In diesem Zusammenhang wünsche ich mir, dass es uns als Wissenschaftskommunikatoren gelingt, noch mehr Wissenschaftlerinnen und Wissenschaftler zu überzeugen, sich in die Kommunikation einzubringen. Einerseits braucht Demokratie fundiertes Wissen, aber auch inspirierende Persönlichkeiten und kreative Ideen. Andererseits, so denke ich, müssen Wissenschaftlerinnen und Wissenschaftler den Vertrauensbonus der Gesellschaft einlösen. Ich wünschte, wir könnten klarer machen, dass Mobbing, Veröffentlichung nicht reproduzierbarer Daten, Plagiarismus und ähnliches, allen schadet: dem Ansehen und Vertrauen in die Wissenschaft, der Demokratie und nicht zuletzt auch unserer Arbeit.

Das zweite, was ich mir wünsche, ist eine stärkere wissenschaftliche Begleitung der Wissenschaftskommunikation. Wann ist ein Format erfolgreich? Wann nicht? Mir scheint, als ob unser einziges Maß für Erfolg oder Misserfolg die Anzahl der Besucher ist. Das finde ich zu kurz gedacht.

Bonusfrage: Welches Format zur Kommunikation von Wissenschaft gefällt ihnen am besten?

Am besten gefallen mir die kleinen und feinen Formate. Speeddating, Elevator Pitch, kleine Runden in der Kneipe. Das sind Formate, bei denen man ins Gespräch kommt und Beteiligte sich trauen, Fragen zu stellen.

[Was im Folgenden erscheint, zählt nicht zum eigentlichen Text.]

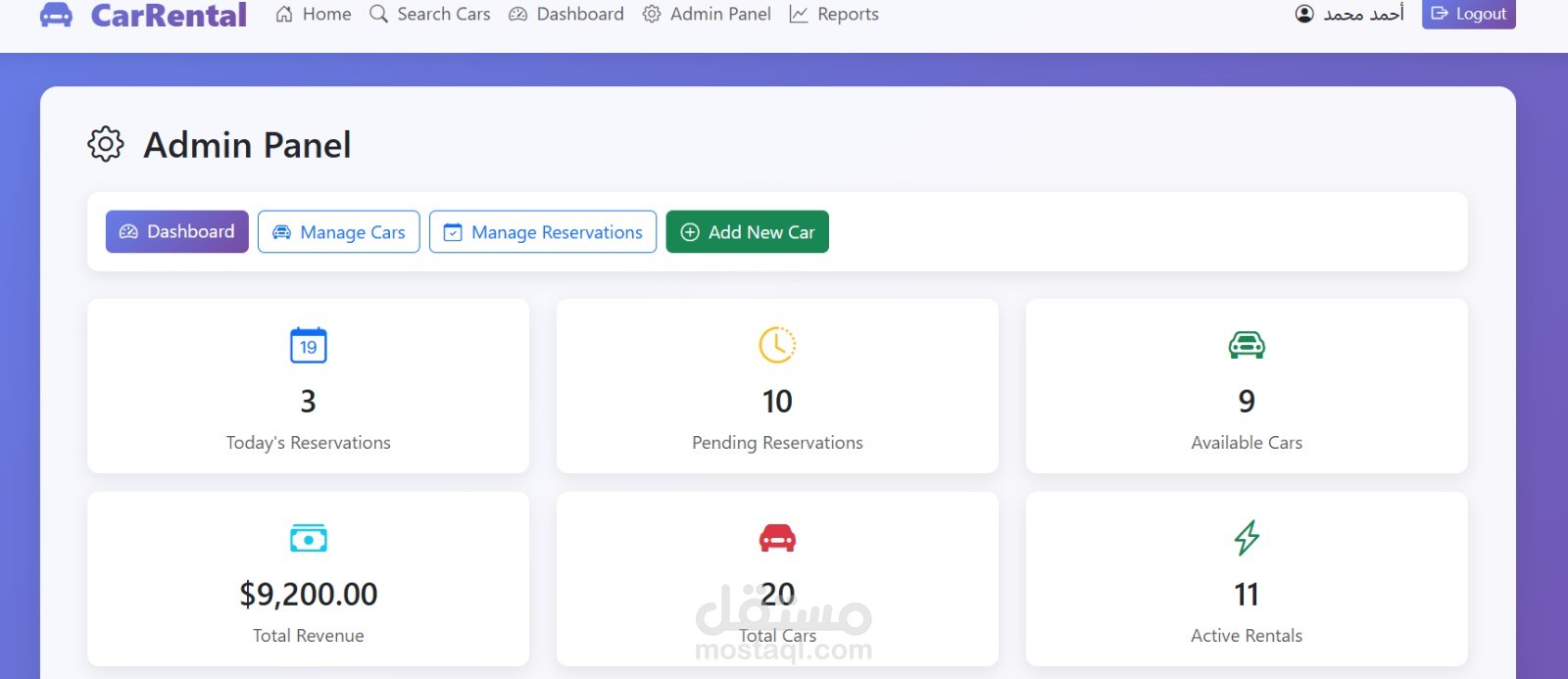The image size is (1568, 679).
Task: Open Dashboard from the top navigation
Action: (x=566, y=14)
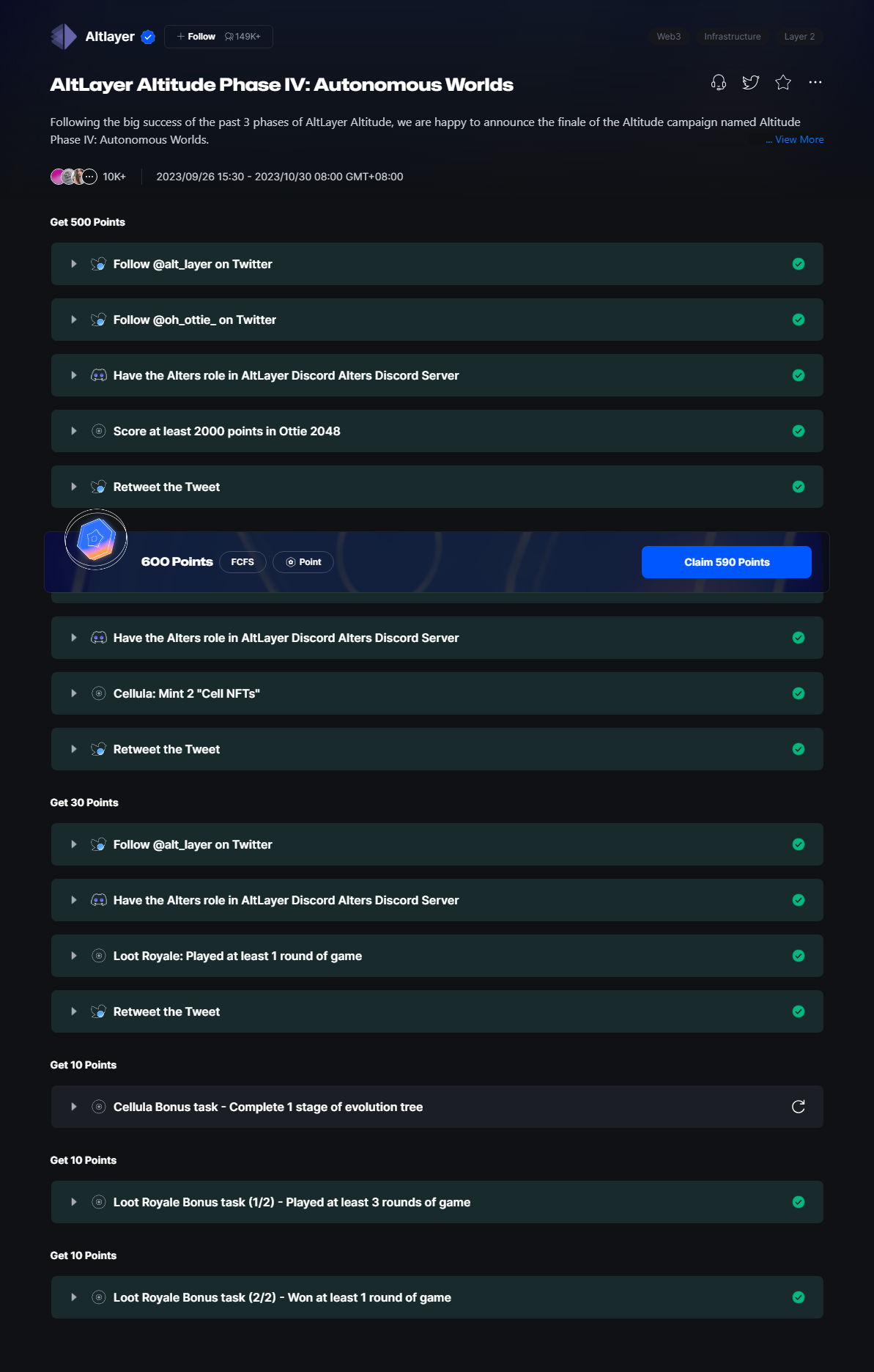
Task: Select the Layer 2 tag
Action: [x=799, y=37]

Ich interessiere mich sehr für Projekte zwischen Wissenschaft und Kunst. Wenn diese beiden Welten zusammenkommen, können sehr spannende Dinge entstehen. Ich denke, der Wissenschaft tut diese Reflektion gut.


Foto: David Ausserhofer, MPI für Infektionsbiologie

Susann Beetz ist promovierte Biologin und studierte nebenberuflich „Wissenschaftsmarketing und -kommunikation“. Sie arbeitete in verschiedenen Projekten der Max-Planck-Gesellschaft und der Helmholtz-Gemeinschaft. Aktuell ist sie für die Kommunikation am Max-Planck-Institut für Infektionsbiologie zuständig.